É preciso compreender que medidas unilaterais como essa reforçam o caráter assimétrico do comércio internacional. Os países ricos estabelecem as regras quando lhes convêm e as mudam quando seus interesses são contrariados. O Brasil e outros países do Sul global precisam repensar suas estratégias comerciais, fortalecendo parcerias regionais, investindo em tecnologia e agregação de valor às suas exportações e buscando reduzir sua dependência de mercados historicamente excludentes.
Por outro lado, essa situação escancara a necessidade urgente de uma governança global mais democrática e justa. Organismos internacionais como a Organização Mundial do Comércio (OMC) deveriam atuar para garantir a equidade nas relações comerciais, mas muitas vezes funcionam como instrumentos a serviço dos interesses das grandes potências econômicas. A taxação imposta pelos Estados Unidos não é apenas um problema bilateral: é sintoma de um sistema global que perpetua desigualdades.

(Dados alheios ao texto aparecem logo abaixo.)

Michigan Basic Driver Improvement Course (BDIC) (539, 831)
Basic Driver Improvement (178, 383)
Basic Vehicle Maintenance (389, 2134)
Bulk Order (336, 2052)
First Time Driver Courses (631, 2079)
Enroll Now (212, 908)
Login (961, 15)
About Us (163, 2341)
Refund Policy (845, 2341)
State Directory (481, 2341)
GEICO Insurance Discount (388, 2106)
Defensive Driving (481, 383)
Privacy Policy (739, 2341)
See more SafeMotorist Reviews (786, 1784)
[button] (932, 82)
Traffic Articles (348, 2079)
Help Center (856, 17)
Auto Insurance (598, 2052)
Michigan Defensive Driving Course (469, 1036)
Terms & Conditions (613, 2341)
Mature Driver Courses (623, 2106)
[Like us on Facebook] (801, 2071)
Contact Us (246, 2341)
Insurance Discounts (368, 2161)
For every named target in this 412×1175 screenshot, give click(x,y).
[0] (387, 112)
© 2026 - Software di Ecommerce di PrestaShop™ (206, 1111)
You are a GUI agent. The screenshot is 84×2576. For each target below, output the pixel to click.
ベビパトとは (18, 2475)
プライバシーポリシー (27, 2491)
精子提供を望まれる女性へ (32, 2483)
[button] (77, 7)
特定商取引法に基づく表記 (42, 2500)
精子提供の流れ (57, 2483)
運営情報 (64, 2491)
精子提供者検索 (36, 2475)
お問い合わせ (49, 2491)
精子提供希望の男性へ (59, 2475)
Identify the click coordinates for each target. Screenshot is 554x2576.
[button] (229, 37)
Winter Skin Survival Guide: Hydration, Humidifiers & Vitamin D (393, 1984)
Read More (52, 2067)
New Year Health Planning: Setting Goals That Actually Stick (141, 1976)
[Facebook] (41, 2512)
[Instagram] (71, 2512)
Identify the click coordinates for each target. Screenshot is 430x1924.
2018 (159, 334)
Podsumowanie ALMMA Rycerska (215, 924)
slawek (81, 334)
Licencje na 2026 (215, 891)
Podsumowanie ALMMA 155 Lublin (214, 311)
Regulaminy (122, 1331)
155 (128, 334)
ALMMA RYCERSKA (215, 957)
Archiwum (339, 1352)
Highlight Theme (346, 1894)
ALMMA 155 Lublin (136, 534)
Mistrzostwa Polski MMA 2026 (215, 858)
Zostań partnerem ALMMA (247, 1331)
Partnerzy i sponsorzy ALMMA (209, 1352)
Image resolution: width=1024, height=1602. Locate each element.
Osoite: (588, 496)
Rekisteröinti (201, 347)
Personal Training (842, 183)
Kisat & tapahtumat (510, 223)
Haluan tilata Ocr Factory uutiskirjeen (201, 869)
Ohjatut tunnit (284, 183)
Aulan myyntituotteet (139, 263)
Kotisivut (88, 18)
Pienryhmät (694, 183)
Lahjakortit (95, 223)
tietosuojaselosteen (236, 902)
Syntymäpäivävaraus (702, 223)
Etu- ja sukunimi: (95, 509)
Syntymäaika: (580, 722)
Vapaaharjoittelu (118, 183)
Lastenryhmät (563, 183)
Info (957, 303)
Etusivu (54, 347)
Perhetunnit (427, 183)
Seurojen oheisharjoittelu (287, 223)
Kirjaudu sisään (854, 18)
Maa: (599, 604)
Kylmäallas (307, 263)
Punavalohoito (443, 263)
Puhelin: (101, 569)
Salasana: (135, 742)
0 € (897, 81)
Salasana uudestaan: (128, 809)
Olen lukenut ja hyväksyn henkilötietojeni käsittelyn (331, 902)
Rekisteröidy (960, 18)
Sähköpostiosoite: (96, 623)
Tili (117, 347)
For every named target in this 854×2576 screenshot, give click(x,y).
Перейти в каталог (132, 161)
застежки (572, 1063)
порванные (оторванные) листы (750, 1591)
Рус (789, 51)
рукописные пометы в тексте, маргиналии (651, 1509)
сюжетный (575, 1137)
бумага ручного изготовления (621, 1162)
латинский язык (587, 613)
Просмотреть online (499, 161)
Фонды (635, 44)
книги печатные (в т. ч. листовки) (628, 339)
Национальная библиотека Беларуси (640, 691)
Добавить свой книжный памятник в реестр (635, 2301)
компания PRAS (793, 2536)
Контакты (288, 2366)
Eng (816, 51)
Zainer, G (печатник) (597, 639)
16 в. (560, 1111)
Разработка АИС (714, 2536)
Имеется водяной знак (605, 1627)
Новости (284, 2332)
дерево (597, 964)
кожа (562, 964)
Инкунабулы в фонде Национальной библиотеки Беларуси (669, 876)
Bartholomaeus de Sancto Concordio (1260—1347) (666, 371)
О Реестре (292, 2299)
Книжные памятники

Como sociedade, precisamos questionar qual modelo de desenvolvimento queremos seguir. Continuaremos a ser exportadores de matéria-prima e mão de obra barata, ou buscaremos construir um modelo econômico mais autônomo, sustentável e justo socialmente? É hora de repensarmos nossa inserção no mercado global, investindo em inovação, educação de qualidade e políticas públicas que fortaleçam nossa indústria nacional.
Por fim, a resposta brasileira a essa taxação não deve ser pautada apenas por reações econômicas e diplomáticas pontuais. Ela deve ser parte de um projeto nacional mais amplo, que compreenda que soberania econômica e justiça social caminham juntas. Se quisermos romper com o ciclo de dependência e subordinação, precisamos construir um Brasil que valorize seu povo, seu território e sua capacidade produtiva.
A taxação dos Estados Unidos não é um episódio isolado, mas um capítulo a mais da longa história de exploração e dominação econômica que marca as relações internacionais. Cabe a nós, enquanto sociedade, refletir e agir para que o futuro do Brasil não continue sendo decidido em escritórios distantes ou em mesas de negociação onde nossos representantes preferem defender seus aliados políticos em vez do povo brasileiro. Justiça social, soberania e desenvolvimento autônomo devem ser o norte de qualquer nação que se pretende livre.